=== Written tasks ===
- A) Reproduce word for word the portion of the Xinjiang testimony starting with "They lecture their" and going on through "of the house.".
- B) Name every geographic place that the Xinjiang testimony mentions by name, listing each one once.

=== Text block ===
━━━━━━
As Gulshan speaks, she grips a crumpled pack of tissues.
As Gulshan speaks, she grips a crumpled pack of tissues.

 

Mostly men are taken to the camps. What happens then? The authorities send loyal Chinese families from the coast to live with the women in the homes of the disappeared. A Han Chinese man is sent to Xinjiang and placed in the house where the detained person had lived. Or it could be a couple. Or a family with kids. But sometimes it’s just one man who is sent to live in a house full of women…

They lecture their hosts about the Communist Party. They continue to live among the family even when the detained family member returns. Everyone I know who spent some time in the camp, who was released to their home in China—in every case I know about, they have Chinese families living with them, lecturing them. And the families will report on any misbehavior. If you so much as look at them in a disagreeable way, they might tell the authorities and have you taken away to the camp. My husband’s relatives have such people living with them. As a result, these days their phones are almost always switched off. They’re afraid. I try to reach them to find out about my husband, but they call only when the “visitors” are out of the house.

I grew up speaking Uighur. My family is Uighur. My parents escaped to the Soviet Union in 1969 and settled in Kazakhstan. Back in China they were cattle herders, but in Kazakhstan they became cooks. Later, when I was young, we went to Uzbekistan looking for work. They opened a café there. I’m an Uzbek citizen, actually. I met Aishanjiang and we were married in Tashkent in 1997. He was visiting from China, doing some business there. He worked with textile factories, importing fabric from China into Central Asia. The border was easy at the time: you just crossed it. I came with my husband to Kazakhstan and we opened a shop here. We were just starting our business when he was arrested.
━━━━━━
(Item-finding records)
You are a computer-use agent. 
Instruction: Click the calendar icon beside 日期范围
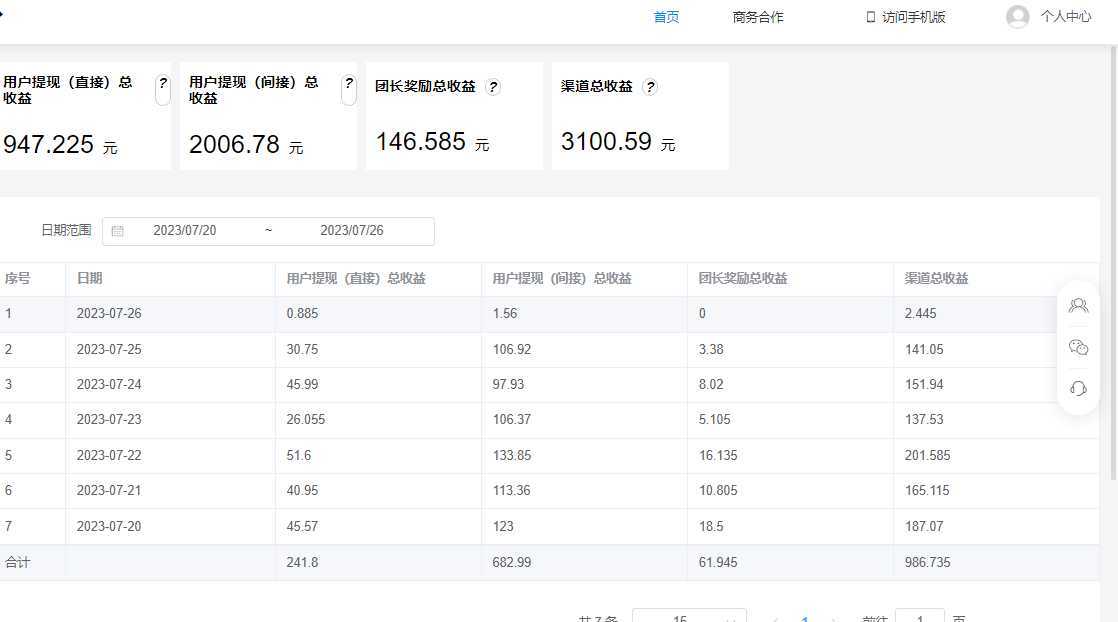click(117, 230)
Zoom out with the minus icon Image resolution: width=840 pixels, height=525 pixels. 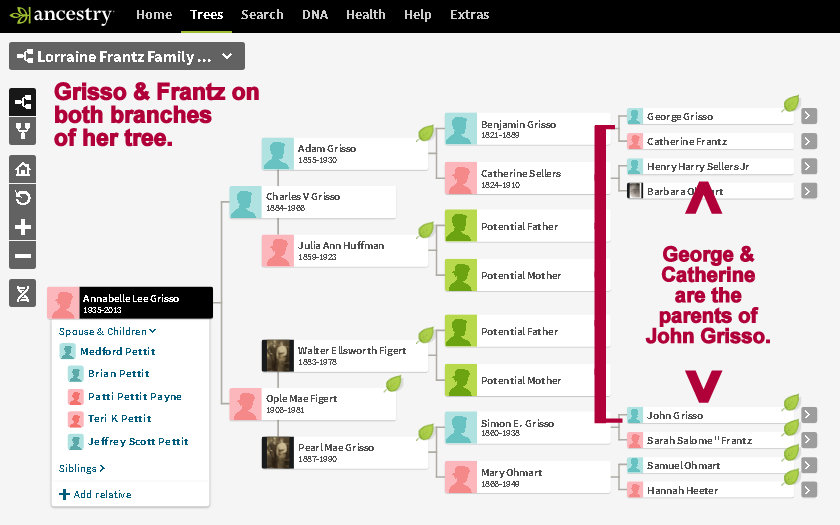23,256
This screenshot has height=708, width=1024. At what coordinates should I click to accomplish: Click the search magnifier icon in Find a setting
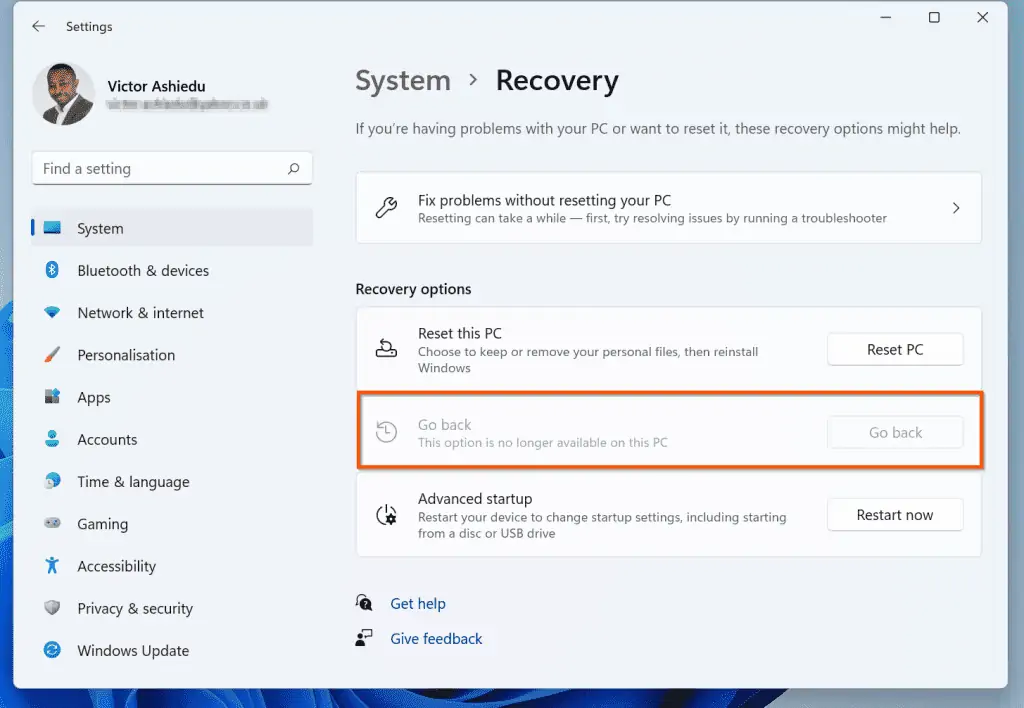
━━━━━━
=== Responses per task ===
- A)
They lecture their hosts about the Communist Party. They continue to live among the family even when the detained family member returns. Everyone I know who spent some time in the camp, who was released to their home in China—in every case I know about, they have Chinese families living with them, lecturing them. And the families will report on any misbehavior. If you so much as look at them in a disagreeable way, they might tell the authorities and have you taken away to the camp. My husband’s relatives have such people living with them. As a result, these days their phones are almost always switched off. They’re afraid. I try to reach them to find out about my husband, but they call only when the “visitors” are out of the house.

- B) Xinjiang, China, Soviet Union, Kazakhstan, Uzbekistan, Tashkent, Central Asia